Adding the third principal component reveals an additional axis of structural differentiation that is not fully visible in the two-dimensional projection. While the four clusters remain clearly separated, PC3 introduces a vertical ordering that forms a cone-like gradient from Black Belt Democratic counties through suburban counties to Rural Aging GOP counties. This pattern suggests that the third component captures variation in the intensity or consolidation of demographic structure—particularly aging and racial homogeneity—rather than an entirely new political dimension. The clusters therefore occupy a coherent three-dimensional manifold rather than isolated partitions.

6 Map the clusters

Show Code

library(sf)
#library(dplyr)
#library(ggplot2)

# Read KML file
nc_kml <- st_read("../Data/north-carolina-counties.kml")

Reading layer `Layer #0' from data source 
  `E:\RStudio\Projects\Election Truth Alliance\Data\north-carolina-counties.kml' 
  using driver `KML'
Simple feature collection with 100 features and 2 fields
Geometry type: MULTIPOLYGON
Dimension:     XY
Bounding box:  xmin: -84.32187 ymin: 33.84232 xmax: -75.46062 ymax: 36.58812
Geodetic CRS:  WGS 84

Show Code

# Clean county names to match county_full
nc_kml <- nc_kml %>%
  mutate(
    County = toupper(gsub(" County", "", Name))
  )

# Make sure county_full County names are uppercase too
county_full <- county_full %>%
  mutate(County = toupper(County))

# Join structural + political data to spatial map
nc_map <- nc_kml %>%
  left_join(
    county_full %>%
      select(
        County,
        cluster4,
        registered_voters,
        turnout,
        dem_share,
        rep_share,
        party_gap
      ),
    by = "County"
  )

glimpse(nc_map)

Rows: 100
Columns: 10
$ Name              <chr> "Haywood County", "Lenoir County", "Catawba County",…
$ Description       <chr> "", "", "", "", "", "", "", "", "", "", "", "", "", …
$ County            <chr> "HAYWOOD", "LENOIR", "CATAWBA", "EDGECOMBE", "MONTGO…
$ cluster4          <fct> Suburban / Exurban GOP, Black Belt Democratic, Subur…
$ registered_voters <dbl> 48250, 39568, 117342, 36542, 17769, 10356, 93455, 11…
$ turnout           <dbl> 0.7844767, 0.6950819, 0.7423514, 0.6690384, 0.743204…
$ dem_share         <dbl> 0.3729427, 0.4658157, 0.3084183, 0.6143063, 0.309565…
$ rep_share         <dbl> 0.6270573, 0.5341843, 0.6915817, 0.3856937, 0.690434…
$ party_gap         <dbl> 0.25411462, 0.06836854, 0.38316347, -0.22861266, 0.3…
$ geometry          <MULTIPOLYGON [°]> MULTIPOLYGON (((-83.25611 3..., MULTIPO…

Show Code

library(plotly)

map_plot <- ggplot(nc_map) +
  geom_sf(
    aes(
      fill = cluster4,
      text = paste(
        "County:", County,
        "<br>Cluster:", cluster4,
        "<br>Registered Voters:", format(registered_voters, big.mark = ","),
        "<br>Turnout:", round(turnout, 3),
        "<br>Dem Share:", round(dem_share, 3)
      )
    ),
    color = "white",
    size = 0.25
  ) +
  scale_fill_brewer(palette = "Set2", name = "Cluster") +
  theme_void() +
  labs(title = "North Carolina County Structural Typology")

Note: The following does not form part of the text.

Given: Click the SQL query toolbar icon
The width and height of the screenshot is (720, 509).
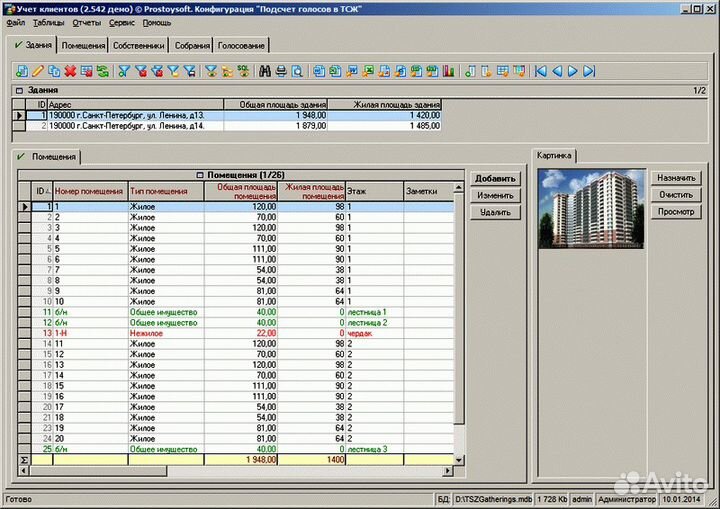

ggplotly(map_plot, tooltip = "text")

6.1 Geographic Interpretation of the County Structural Typology

North Carolina counties sort into four structurally distinct demographic ecologies that are geographically coherent and strongly aligned with partisan outcomes.

The geographic distribution of clusters reveals strong regional patterning, indicating that the structural typology reflects coherent spatial political ecologies rather than scattered statistical groupings.

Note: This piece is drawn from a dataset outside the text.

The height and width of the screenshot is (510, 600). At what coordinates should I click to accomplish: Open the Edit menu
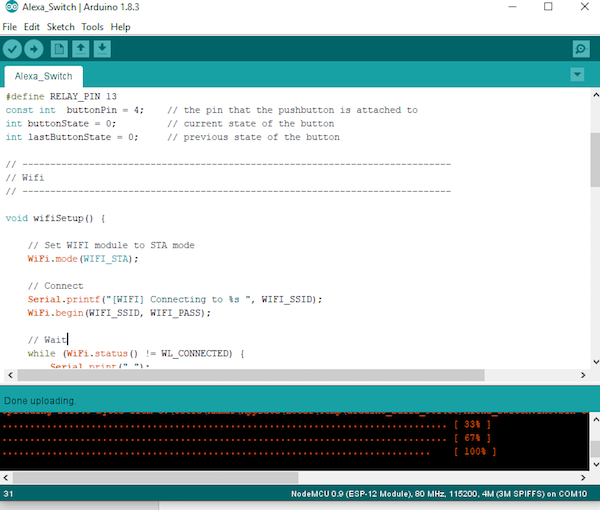tap(33, 27)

Urban Metro counties are concentrated in and around the state’s major metropolitan corridors — including the Charlotte region, the Research Triangle, and parts of the Piedmont. These counties form contiguous clusters anchored by major population centers.

Black Belt Democratic counties appear in a distinct eastern belt stretching across northeastern and east-central North Carolina. This spatial concentration aligns with the historic Black Belt region, reinforcing the demographic foundations of the cluster.

Suburban / Exurban GOP counties form rings around major metros and extend across much of the western and central Piedmont. Their placement suggests transitional counties that are structurally distinct from both urban cores and deeply rural regions.

Rural Aging GOP counties dominate much of the far western mountains and portions of the southeastern and coastal plain. These counties are geographically contiguous and concentrated in areas characterized by lower population density and older age structures.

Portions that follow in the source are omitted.